Clichés sur la Chine, pays qui nous apparaît étrange, contrariant parfois
dans ses contradictions.
Un pays communiste où pourtant le libéralisme est plus fort que partout ailleurs
en certains endroits.
Une Chine athée mais qui voit renaître le sentiment religieux, perçu
parfois comme source d'instabilité.
Une Chine nationaliste où pourtant les tensions entre les Hans et les
autres minorités ne sont pas à négliger et où l'une des grandes peurs est le
séparatisme (loi anti sécession votée par l'ANP le 14 mars 2005 et qui vise la
"province rebelle" de Taiwan).
Une Chine qui affiche des chiffres de croissance spectaculaires dans les
grandes villes, qui se modernise à une vitesse fulgurante mais qui dans les
provinces voire dans quelques ruelles derrière les grandes avenues, les hutongs, ressemble plus au quart-monde
avec ses hordes d'ouvriers, les mingongs,
qui essayent d'échapper à leur misère en cherchant du travail en ville.

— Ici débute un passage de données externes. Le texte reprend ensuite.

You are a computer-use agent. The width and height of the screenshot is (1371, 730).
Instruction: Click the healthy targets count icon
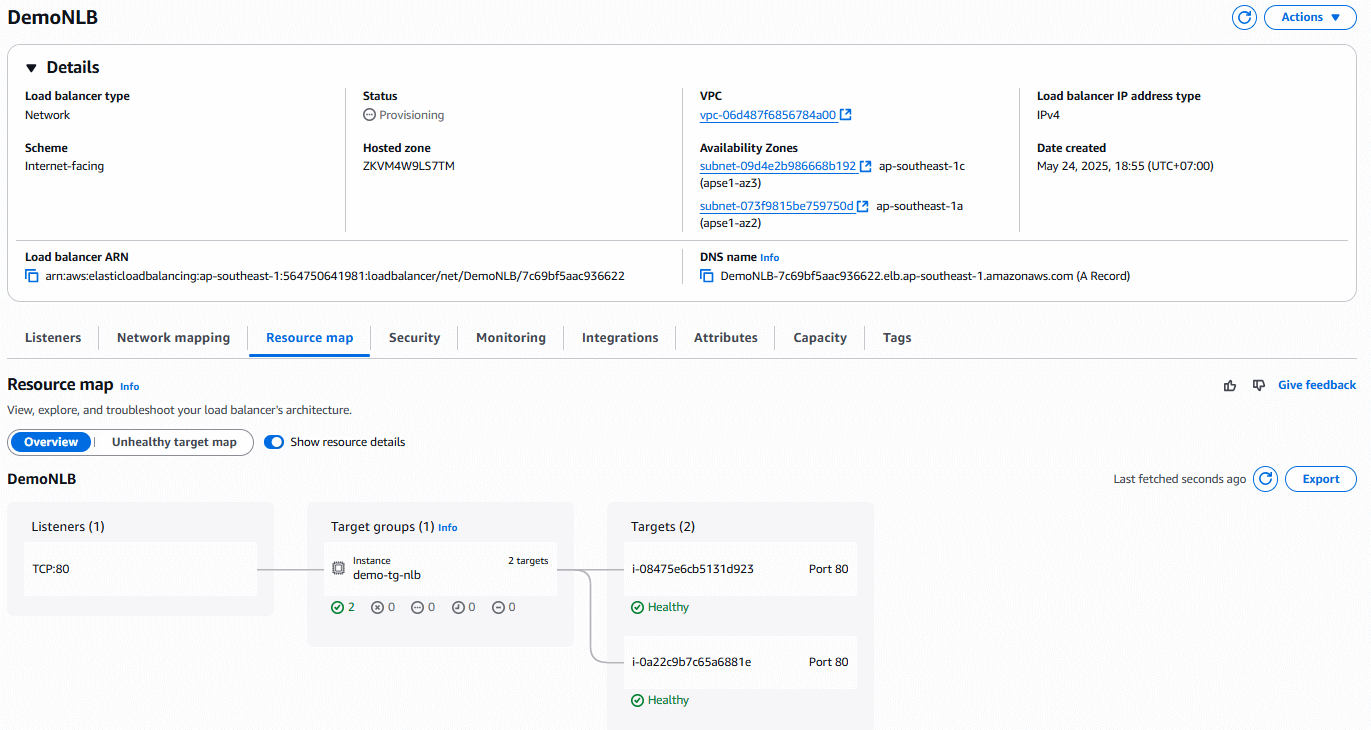click(337, 607)
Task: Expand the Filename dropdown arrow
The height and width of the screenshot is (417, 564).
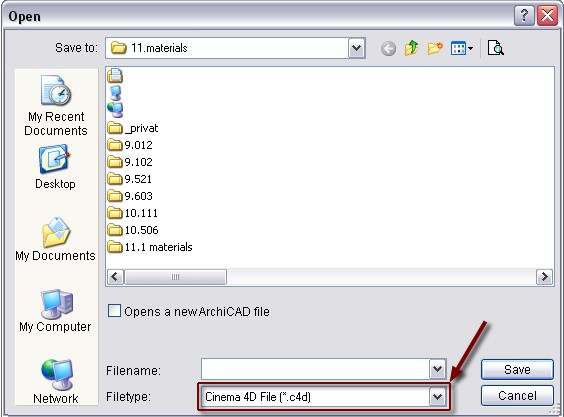Action: (437, 369)
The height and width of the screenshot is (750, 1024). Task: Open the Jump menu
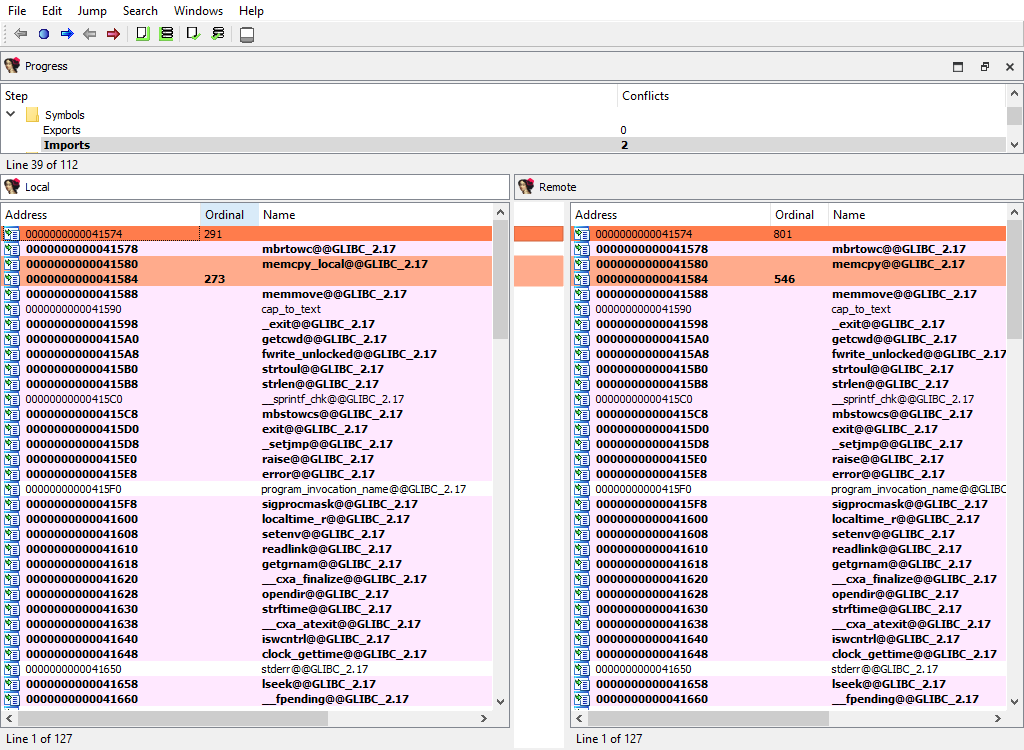92,11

Une Chine pleine de contradictions mais fascinante, tellement différente,
tellement déroutante. Un système d'écriture érigé en art et qui traduit la
manière de pensée chinoise, sorte de gymnastique spirituelle dans laquelle la
maîtrise du pinceau est tout aussi importante que le contenu.
Une Chine révolutionnaire mais qui redécouvre son héritage culturel, ses
traditions. Une Chine tellement autre, connue en Europe qu'au travers de
certains clichés, de certaines images présentes à l'esprit : le cinéma chinois
avec la belle Gong-Li (qui d'ailleurs n'est pas considérée si belle que ça en
Chine...), les arts martiaux avec Bruce Lee et les moines de Shaolin, l'opéra
chinois avec Adieu ma concubine.
Une Chine qui évolue, qui
s'ouvre au monde à l'image de cette cité interdite, palais des empereurs de
Chine, cité vaste et coupée du reste du monde, saccagée lors de la Révolution
rouge mais qui aujourd'hui retrouve sa magnificence avec comme porte d'entrée
celle de la paix céleste, Tian an men,
où trône le dernier vrai empereur chinois, Mao.
Une Chine que je m'en vais
découvrir de l'intérieur après l'avoir étudiée de l'extérieur.